Un bilan très en deçà des ambitions
Malgré plus d’une décennie de politiques publiques, la promesse des logements sociaux en Côte d’Ivoire peine à se concrétiser. Selon les chiffres officiels, à peine 42 000 habitations ont été construites depuis 2011, un volume jugé largement insuffisant au regard de la forte demande alimentée par l’urbanisation rapide.
Le Programme présidentiel de construction de logements sociaux et économiques (PPCLSE), censé répondre à ce défi structurel, n’a pas encore produit les résultats escomptés. Pourtant, des milliers de logements ont bien été réalisés à Abidjan et dans certaines villes de l’intérieur.

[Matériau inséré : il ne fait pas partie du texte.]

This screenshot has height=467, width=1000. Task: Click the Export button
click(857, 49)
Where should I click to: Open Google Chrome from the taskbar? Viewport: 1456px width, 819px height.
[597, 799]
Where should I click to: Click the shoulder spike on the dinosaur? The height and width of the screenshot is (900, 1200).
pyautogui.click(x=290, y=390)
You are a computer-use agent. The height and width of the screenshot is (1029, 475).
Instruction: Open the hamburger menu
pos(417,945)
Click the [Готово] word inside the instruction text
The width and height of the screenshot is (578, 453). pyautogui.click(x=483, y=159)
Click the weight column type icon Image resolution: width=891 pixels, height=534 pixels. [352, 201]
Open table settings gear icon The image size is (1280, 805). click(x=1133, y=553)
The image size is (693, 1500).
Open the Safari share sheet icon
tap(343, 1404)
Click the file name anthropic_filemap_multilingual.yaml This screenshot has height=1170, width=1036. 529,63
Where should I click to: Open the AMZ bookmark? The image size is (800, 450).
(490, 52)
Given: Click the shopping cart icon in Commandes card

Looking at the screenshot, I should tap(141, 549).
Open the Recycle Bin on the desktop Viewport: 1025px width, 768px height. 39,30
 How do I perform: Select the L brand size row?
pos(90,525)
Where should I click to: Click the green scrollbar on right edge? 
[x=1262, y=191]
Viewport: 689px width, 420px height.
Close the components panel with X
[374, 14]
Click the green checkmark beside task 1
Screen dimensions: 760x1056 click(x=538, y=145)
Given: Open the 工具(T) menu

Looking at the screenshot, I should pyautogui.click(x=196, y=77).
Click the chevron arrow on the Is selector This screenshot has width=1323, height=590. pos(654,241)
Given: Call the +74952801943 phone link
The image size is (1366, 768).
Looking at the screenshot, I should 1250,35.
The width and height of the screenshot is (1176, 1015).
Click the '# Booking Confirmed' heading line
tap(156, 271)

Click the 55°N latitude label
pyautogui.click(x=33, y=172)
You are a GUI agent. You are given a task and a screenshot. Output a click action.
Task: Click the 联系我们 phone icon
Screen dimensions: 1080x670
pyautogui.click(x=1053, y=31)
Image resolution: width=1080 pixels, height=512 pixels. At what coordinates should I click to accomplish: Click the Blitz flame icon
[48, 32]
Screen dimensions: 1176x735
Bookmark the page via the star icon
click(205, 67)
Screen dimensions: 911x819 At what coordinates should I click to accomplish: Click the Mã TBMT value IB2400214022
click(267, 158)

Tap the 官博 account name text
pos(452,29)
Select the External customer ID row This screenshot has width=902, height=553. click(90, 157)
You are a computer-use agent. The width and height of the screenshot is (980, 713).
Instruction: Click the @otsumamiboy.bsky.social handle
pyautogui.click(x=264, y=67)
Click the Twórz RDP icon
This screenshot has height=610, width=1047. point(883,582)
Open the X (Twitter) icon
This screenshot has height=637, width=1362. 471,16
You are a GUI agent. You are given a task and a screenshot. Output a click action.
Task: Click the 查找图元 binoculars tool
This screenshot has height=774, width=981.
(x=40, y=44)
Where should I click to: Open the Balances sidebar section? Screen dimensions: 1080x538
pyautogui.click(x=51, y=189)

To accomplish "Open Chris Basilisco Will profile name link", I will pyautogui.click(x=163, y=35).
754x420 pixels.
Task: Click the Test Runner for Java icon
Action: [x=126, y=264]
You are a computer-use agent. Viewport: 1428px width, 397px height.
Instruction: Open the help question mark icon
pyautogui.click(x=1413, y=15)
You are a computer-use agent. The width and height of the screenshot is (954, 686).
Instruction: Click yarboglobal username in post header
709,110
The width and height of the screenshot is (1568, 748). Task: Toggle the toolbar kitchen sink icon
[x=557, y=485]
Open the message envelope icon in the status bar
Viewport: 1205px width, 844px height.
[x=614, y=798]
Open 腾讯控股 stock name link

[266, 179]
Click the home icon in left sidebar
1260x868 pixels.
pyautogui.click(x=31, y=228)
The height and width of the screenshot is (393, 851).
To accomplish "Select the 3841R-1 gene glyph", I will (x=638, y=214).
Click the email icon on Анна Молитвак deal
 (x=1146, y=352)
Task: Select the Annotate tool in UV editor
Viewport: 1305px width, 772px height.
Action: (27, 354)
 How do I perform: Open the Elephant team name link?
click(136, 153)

Sur le terrain, les témoignages restent contrastés. Si certains bénéficiaires, comme à Bingerville, saluent la qualité des infrastructures, beaucoup dénoncent des coûts encore trop élevés, des délais parfois longs et un accès au crédit toujours difficile.
Le recours à des mécanismes comme la location-vente traduit une volonté d’adaptation des politiques publiques. Mais la question centrale demeure celle de la capacité de l’État à massifier l’offre tout en garantissant l’accessibilité financière.
Dans un pays en pleine transformation économique, le logement social apparaît ainsi comme un révélateur des limites de l’action publique : entre ambition politique, contraintes financières et attentes sociales croissantes.
Au-delà des annonces, le véritable défi reste entier : combler un déficit estimé à plusieurs centaines de milliers de logements. Sans une accélération significative des constructions et une meilleure accessibilité financière, la politique de logement social risque de rester en décalage avec les attentes des populations.